[[ TEXT SECTION open ]]

Wednesday, January 20, 2010

‘Spenser’ Novelist Robert Parker Dies

Writers are dropping like flies. First it was Erich Segal, now it's Robert Parker:
Robert Parker, the author of the popular "Spenser" novels about a hard-nosed Boston private investigator, has died. He was 77.

A spokeswoman for the Cambridge police department says an ambulance was sent to Parker's home at about 11 a.m. Monday for reports of a sudden death. The spokeswoman, Alexa Manocchio, says the death was of "natural causes" and is not considered suspicious.

A publicist for Parker's publisher confirmed the death but had no further details.

Here's more about Parker:
In the past quarter century, it could be said, no writer of private-eye fiction was more popular or prolific than Robert B. Parker, who died Monday at the age of 77. His nearly 40 books involving the no-first-name Boston P.I. Spenser—starting in 1973 with "The Godwulf Manuscript" and ending, it would seem, with "The Professional," published three months ago—made the Massachusetts-born Mr. Parker a best-selling author and a household-name in all homes where mystery fiction was consumed.

Building on aspects developed by illustrious predecessors (aspects he studied as the author of a doctoral dissertation on the private eye in American fiction)—the bantering dialogue of Raymond Chandler, the concern for young people expressed by Ross Macdonald, the swift action of Dashiell Hammett, even the violence of Mickey Spillane—Mr. Parker created a hero and a series of books that revivified the P.I. genre, making it fresh and viable through the end of the 20th century and into the next.

[[ TEXT SECTION closed ]]
[[ SUPPLIED DATA open ]]

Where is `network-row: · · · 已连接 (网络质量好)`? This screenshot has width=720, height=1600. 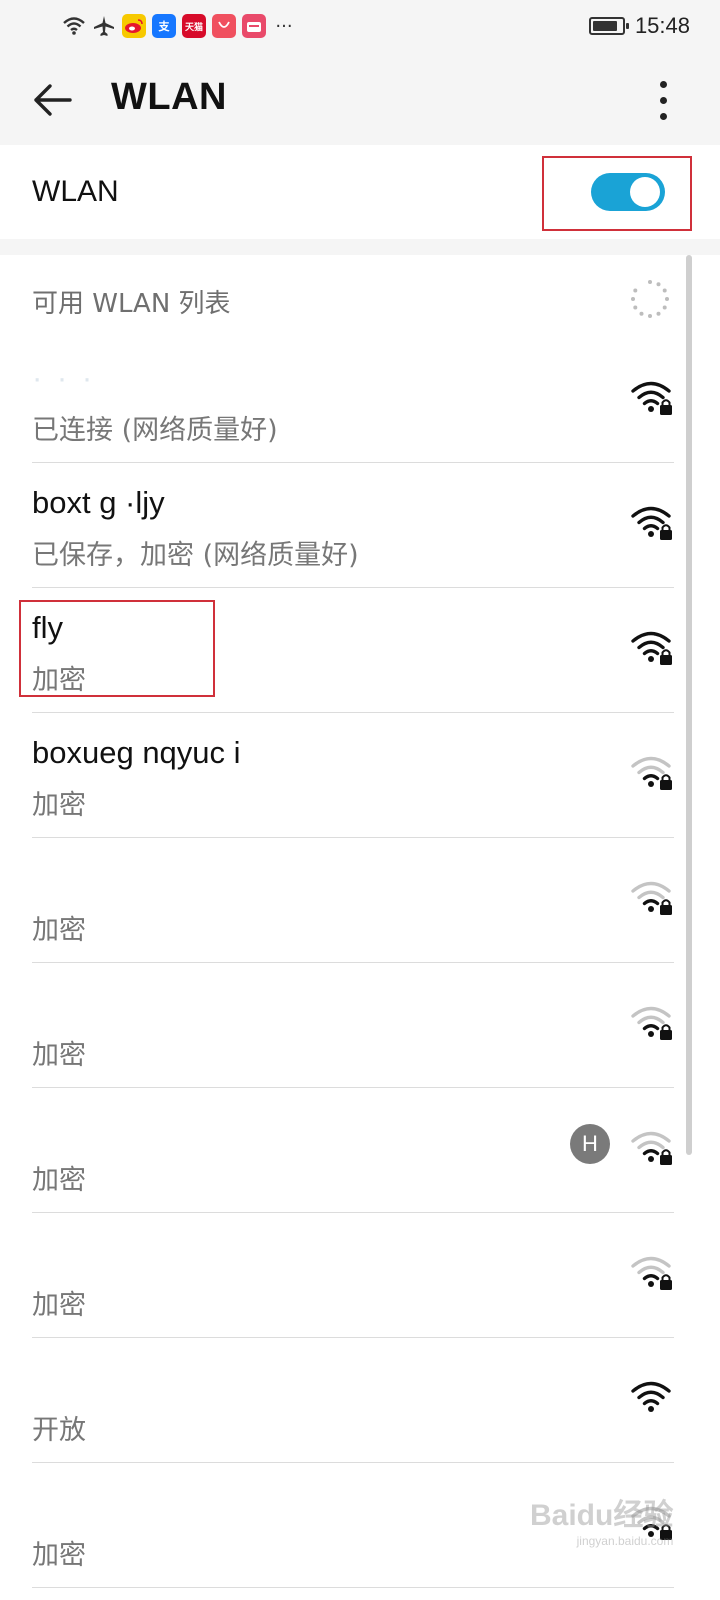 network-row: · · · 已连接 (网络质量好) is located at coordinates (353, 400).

[[ SUPPLIED DATA closed ]]
[[ SUPPLIED DATA open ]]

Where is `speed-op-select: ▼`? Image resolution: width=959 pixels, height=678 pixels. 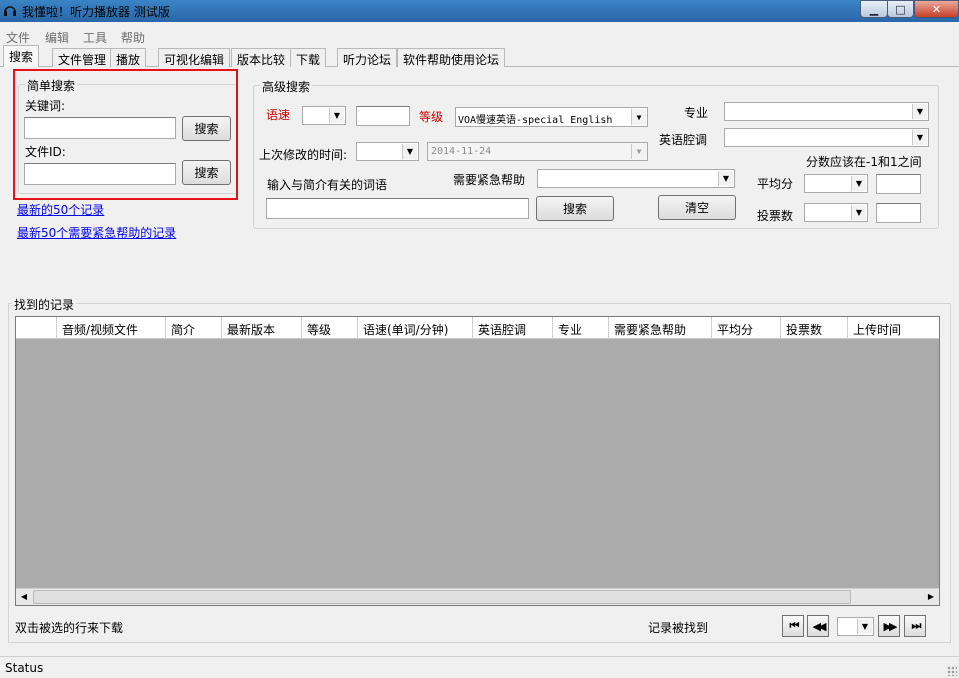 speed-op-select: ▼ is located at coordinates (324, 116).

[[ SUPPLIED DATA closed ]]

◆ WHAT TO DO ◆
**a)** According to the Robert Parker post, what was the title of the first Spenser novel, and in what year did it appear?
**b)** For each statement, say whether it agrees with the Robert Parker post, and quote the words that decide it: (i) Parker was 77 when he died. (ii) The publicist for Parker's publisher gave further details about the death. (iii) The post gives Spenser's first name.
**c)** In one to three sentences, explain how the Robert Parker post says Parker came to revive the private-eye genre.

◆ ANSWERS TO THE TASKS ◆
**a)** "The Godwulf Manuscript," in 1973.

**b)**
(i) Yes: "He was 77."
(ii) No: "confirmed the death but had no further details."
(iii) No: "the no-first-name Boston P.I. Spenser"

**c)** Parker built on aspects developed by earlier writers, which he had studied for a doctoral dissertation on the private eye in American fiction: Raymond Chandler's bantering dialogue, Ross Macdonald's concern for young people, Dashiell Hammett's swift action and even Mickey Spillane's violence. With these he created a hero and a series of books that made the genre fresh and viable through the end of the 20th century and into the next.